◆ Task prompt
Transcribe the listing exactly, skipping every picture.

◆ Extracted information

━━━━━━━━

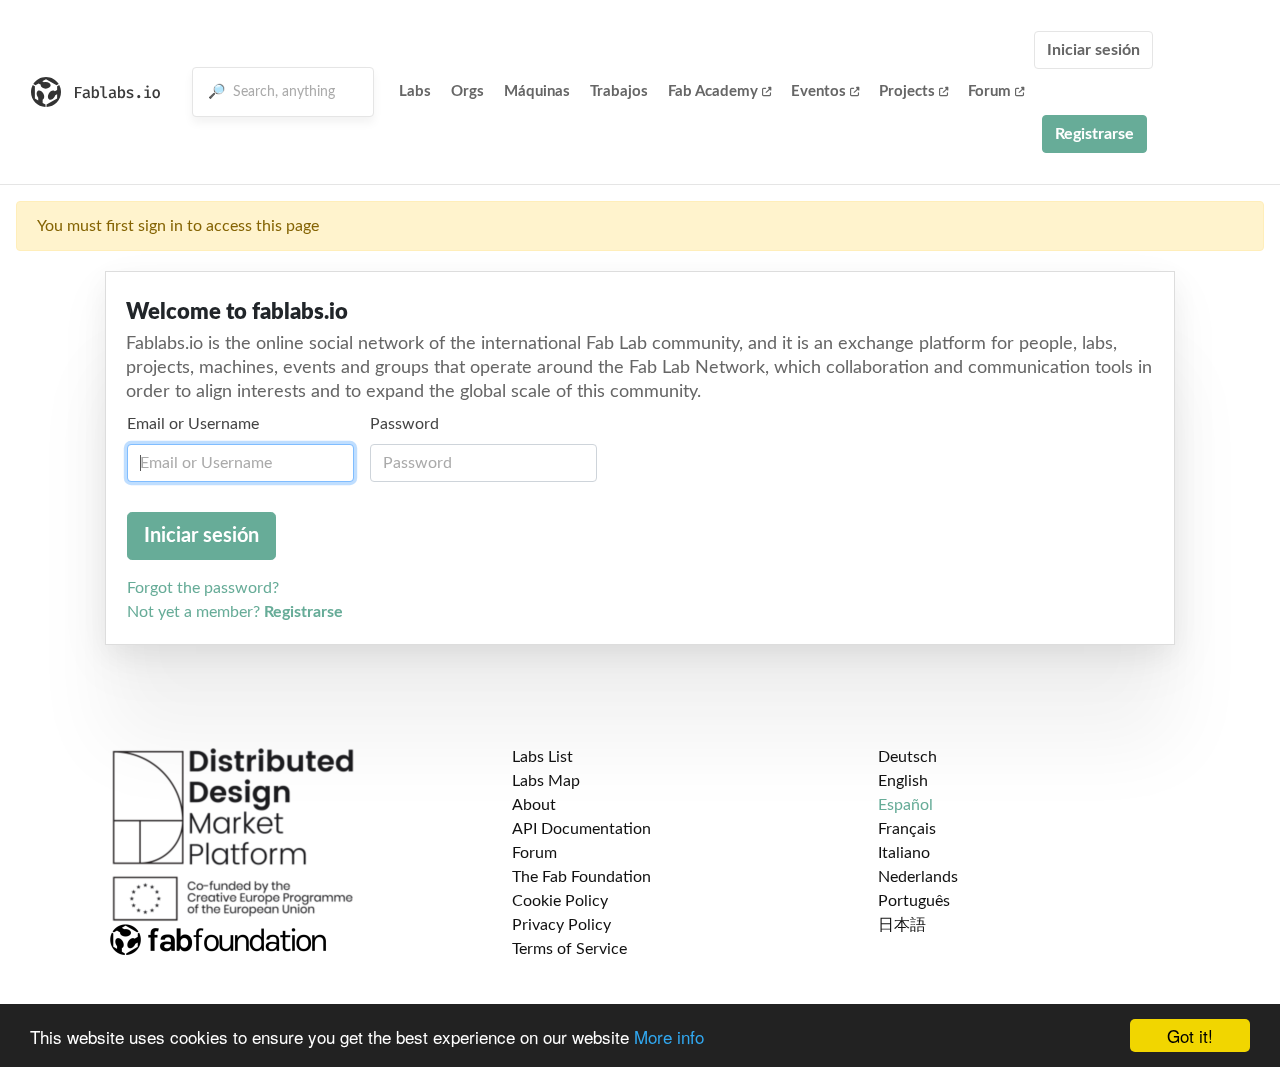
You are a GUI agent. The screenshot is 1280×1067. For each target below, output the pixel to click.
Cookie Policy (560, 901)
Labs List (542, 757)
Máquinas (537, 91)
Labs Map (546, 781)
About (534, 805)
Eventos (818, 91)
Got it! (1190, 1035)
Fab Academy (713, 91)
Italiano (904, 853)
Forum (989, 91)
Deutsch (907, 757)
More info (669, 1036)
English (903, 781)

━━━━━━━━

◆ Answer to this task
You are a GUI agent. The screenshot is 1280×1067. For each target below, output the pixel to click.
Cookie Policy (560, 901)
Labs List (542, 757)
Máquinas (537, 91)
Labs Map (546, 781)
About (534, 805)
Eventos (818, 91)
Got it! (1190, 1035)
Fab Academy (713, 91)
Italiano (904, 853)
Forum (989, 91)
Deutsch (907, 757)
More info (669, 1036)
English (903, 781)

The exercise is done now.